专利名称:Lyve-1的肽片段以及抗该肽片段的抗体的制作方法
技术领域:
本发明涉及作为在炎症时的创伤治愈时大量出现的细胞外基质的粘多糖乙酰透明质酸的受体的LYVE-1(淋巴管特异性透明质酸受体-1)中的特定肽片段、抗该肽片段的抗体和它们的用途。特别是本发明的肽片段以及抗该肽片段的抗体,在淋巴管的组织学证明和针对恶性肿瘤向淋巴管浸润的免疫组织化学检查方面有用。
背景技术:
作为细胞外基质之一的透明质酸是与细胞游走、创伤治愈、肿瘤转移等相关的重要因子,存在于生物体组织中几乎所有的细胞。借助透明质酸和细胞表面的透明质酸结合受体的细胞间应答,是细胞间相互作用的重要手段之一。另外,最近,有报道认为透明质酸不仅作为细胞游走因子发挥功能,还作为核内转录因子之一的NF(nuclear factor)-κB的活化或血管形成的促进因子发挥功能。
关于在细胞膜上局部存在的几个透明质酸结合受体,如今已经确定例如CD44(淋巴细胞抗原簇Clusters of Differentiation中的一个)、LYVE-1(lymphatic vessel endothelial HA receptor)、RHAMM(Receptor forHyaluronan-Mediated Motility)、LEC(Liver Endothelial Cell clearance)受体等,在这些透明质酸结合受体中,LYVE-1是作为由322个氨基酸构成的受体被发现的(参照J.Cell Biol.144,789-801(1999))。
LYVE-1的mRNA在脾脏、淋巴结、胎儿肝脏、心脏、肺等全身广泛可见,现已查明LYVE-1的受体在这些组织内的淋巴管内皮中局部存在。
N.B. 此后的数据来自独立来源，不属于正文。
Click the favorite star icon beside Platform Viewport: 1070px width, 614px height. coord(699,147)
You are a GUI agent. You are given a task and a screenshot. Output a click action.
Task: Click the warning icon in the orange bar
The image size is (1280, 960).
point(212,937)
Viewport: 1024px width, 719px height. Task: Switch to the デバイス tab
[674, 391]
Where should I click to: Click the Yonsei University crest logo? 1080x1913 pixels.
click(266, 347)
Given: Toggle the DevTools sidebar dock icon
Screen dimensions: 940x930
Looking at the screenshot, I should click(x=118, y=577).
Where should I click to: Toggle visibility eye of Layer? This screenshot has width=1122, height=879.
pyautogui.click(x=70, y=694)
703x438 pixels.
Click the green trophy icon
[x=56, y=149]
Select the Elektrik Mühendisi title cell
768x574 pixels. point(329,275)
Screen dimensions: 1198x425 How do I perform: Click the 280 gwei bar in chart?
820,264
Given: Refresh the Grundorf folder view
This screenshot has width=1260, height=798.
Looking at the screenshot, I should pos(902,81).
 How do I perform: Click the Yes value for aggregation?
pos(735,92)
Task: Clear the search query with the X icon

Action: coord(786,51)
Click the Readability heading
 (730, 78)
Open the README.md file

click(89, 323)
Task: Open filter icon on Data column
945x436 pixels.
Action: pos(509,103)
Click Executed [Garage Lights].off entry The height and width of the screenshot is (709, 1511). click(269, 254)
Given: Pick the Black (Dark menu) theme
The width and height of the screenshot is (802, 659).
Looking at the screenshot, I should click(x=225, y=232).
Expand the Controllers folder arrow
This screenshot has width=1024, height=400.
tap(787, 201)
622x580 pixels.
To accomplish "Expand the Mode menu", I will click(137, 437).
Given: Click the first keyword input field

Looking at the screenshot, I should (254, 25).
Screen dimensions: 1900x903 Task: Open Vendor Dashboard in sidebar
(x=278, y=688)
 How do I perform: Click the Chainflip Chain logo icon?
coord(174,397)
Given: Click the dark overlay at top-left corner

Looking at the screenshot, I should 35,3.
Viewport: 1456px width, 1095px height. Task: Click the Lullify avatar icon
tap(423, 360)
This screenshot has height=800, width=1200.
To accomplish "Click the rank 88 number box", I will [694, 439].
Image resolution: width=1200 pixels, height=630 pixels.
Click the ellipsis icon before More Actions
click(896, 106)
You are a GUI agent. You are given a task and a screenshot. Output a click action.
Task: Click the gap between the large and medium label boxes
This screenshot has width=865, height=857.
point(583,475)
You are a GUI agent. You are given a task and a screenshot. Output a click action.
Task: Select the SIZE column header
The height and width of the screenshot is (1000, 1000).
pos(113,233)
从这些可以看出LYVE-1可以用于鉴定在形态上与毛细血管难以区分的淋巴管。
例如,在恶性肿瘤的淋巴行性转移中,肿瘤向周围组织浸润之后,破坏性浸润淋巴管壁而侵入淋巴管,被淋巴行性搬运,经过转移到远离原发病巢的部位的行程,而在该浸润过程中,也会造成对包括淋巴管的宿主组织的破坏。
因而,如果能够得到在病理组织中的淋巴管的详细观察结果,就会成为该肿瘤破坏性浸润性增殖的有用的病理像。
到目前为止,有几个关于捕捉肿瘤破坏性浸润淋巴管壁而浸润淋巴管的状态的报道(参照高沢博“实验性淋巴行性转移形成中的移植部淋巴管的电镜研究”日本癌学会总会记事、30,296(1971)、荒木京二郎“癌的浸润初期与淋巴管侵袭的电镜研究-N-甲基-N’-硝基-n-亚硝基胍(MNNG)诱发大鼠胃癌中的观察一”冈山医志、91,659-669(1979)、James N,et al“Lewis肺癌在小鼠爪垫中的生长与转移”Expl.Cell Biol.、56,221-228(1992)、Carr I.,et al“肿瘤入侵的良好结构Rd/3肿瘤向肝脏、骨骼肌和淋巴管的入侵。”J.Pathol.、118,91-99(1976)、PakuS.,et al“在大鼠中通过淋巴行性肿瘤细胞转移的实验性诱导入侵的超结构分析。”Anticancer Res.、6,957-966(1986))。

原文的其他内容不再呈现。